## Problem details
How many lines in the listing below contain the word "Select"? Reply with the number alone.

## Extracted information
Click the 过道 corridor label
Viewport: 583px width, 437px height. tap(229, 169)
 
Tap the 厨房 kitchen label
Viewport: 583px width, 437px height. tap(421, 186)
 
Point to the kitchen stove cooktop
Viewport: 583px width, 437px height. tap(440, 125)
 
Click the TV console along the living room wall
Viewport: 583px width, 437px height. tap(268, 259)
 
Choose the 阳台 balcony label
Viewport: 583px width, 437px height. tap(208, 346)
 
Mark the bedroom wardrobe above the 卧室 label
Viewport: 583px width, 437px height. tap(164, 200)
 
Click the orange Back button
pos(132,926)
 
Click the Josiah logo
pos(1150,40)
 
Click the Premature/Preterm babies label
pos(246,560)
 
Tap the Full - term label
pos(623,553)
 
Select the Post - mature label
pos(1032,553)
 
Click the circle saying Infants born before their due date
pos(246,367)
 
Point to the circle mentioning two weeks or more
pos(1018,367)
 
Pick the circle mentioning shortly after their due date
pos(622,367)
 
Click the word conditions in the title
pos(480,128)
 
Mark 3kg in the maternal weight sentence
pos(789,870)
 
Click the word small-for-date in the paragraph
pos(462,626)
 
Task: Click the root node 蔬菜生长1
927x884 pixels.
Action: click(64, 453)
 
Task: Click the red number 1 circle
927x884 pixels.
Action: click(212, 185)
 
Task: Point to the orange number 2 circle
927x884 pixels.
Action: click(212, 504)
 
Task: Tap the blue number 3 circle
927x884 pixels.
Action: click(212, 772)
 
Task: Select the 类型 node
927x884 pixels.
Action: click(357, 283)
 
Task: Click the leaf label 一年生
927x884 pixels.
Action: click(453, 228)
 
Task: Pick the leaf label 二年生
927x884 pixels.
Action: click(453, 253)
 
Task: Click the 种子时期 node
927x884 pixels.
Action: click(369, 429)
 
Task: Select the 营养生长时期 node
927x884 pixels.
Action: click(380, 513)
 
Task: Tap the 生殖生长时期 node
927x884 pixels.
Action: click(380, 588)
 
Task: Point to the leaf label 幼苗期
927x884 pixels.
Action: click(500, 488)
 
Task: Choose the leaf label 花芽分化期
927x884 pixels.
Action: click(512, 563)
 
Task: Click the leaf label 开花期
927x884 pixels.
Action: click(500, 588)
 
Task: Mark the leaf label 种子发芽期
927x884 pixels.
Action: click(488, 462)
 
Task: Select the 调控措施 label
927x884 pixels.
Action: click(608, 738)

## Solution to the exercise
4